Aspects of Stellar Atmospheres and Star Formation

Sílvia Helena Paixão Alencar

Advisor: Luiz Paulo Ribeiro Vaz

Co-advisor: Gibor Basri

May 2000

Abstract: We initially investigate some processes that affect the stellar atmosphere, such as the gravity-brightening and limb-darkening, and the influence of the reflection effect on them. We study the gravity-brightening exponents using the Uppsala Model Atmospheres. In non-illuminated convective atmospheres the exponent value (beta=0.32) proposed by Lucy was confirmed only for T_eff close to 6500 K. The exponent depends upon T_eff, being rather insensitive to variations of the mixing-length parameter, the stellar mass and the use of grey or non-grey atmospheres. We demonstrate the influence of the mutual illumination in a close binary on the gravity-brightening exponent. The external illumination increases the value of beta, the larger the amount of incident flux the larger the value of the exponent. This effect is caused by the ``quenching'' of convection as the external illumination heats the surface layers of the illuminated star, bringing it closer to radiative equilibrium, where beta is close to unity.

We determine monochromatic, bolometric and passband-specific limb-darkening coefficients for illuminated atmospheres. Our results show that illuminated coefficients are significantly different from the non-illuminated ones. We test different methods to calculated the coefficients and showed that in the illuminated case the method proposed by Van Hamme is recommended in order to obtain coefficients that preserve the total emergent flux from the atmosphere.

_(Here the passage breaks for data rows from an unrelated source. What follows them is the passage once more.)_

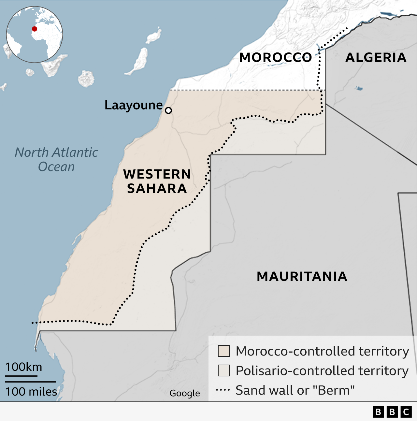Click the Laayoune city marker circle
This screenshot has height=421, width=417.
point(168,110)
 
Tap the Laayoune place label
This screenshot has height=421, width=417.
point(134,105)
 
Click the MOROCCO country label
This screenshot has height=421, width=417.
point(276,58)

In the second part of this work we study Classical T Tauri stars. We discuss the many processes acting in the forming star-disk system and test the predictions of magnetospheric accretion models. We present a spectral analysis of 30 T Tauri stars observed with the Hamilton echelle spectrograph over more than a decade. We discuss the relation between different line-forming regions and search for good accretion rate indicators. We confirm several important points of the models, such as the correlation between accretion and outflow, broad emission components that are mostly central or slightly blueshifted, and only the occasional presence of redshifted absorption. We also show, however, that the broad emission components supposedly formed in the magnetospheric accretion flow only partially support the models. Unlike the predictions, they are sometimes redshifted and are mostly found to be symmetric. The published theoretical profiles do not have a strong resemblance to our observed ones.

We also present the analysis of 103 spectra of the Classical T Tauri star DR Tau. The star exhibits strong emission lines that show a wide variety and variability in profile shapes. These lines show both outflow and infall signatures which change on a variety of timescales. The system shows quasiperiodic variations in line intensities and position, but a unique period that describes all of the data could not be found. The Balmer line profiles are generally strongly peaked in the red, and do not resemble published theoretical magnetospheric accretion profiles. We suggest that the system is seen nearly pole-on. This can explain the highly asymmetric Balmer lines if the line emissivity increases strongly near the star. The Ca II and He I emission line components are found to be very symmetric and that they could be produced by magnetic turbulence.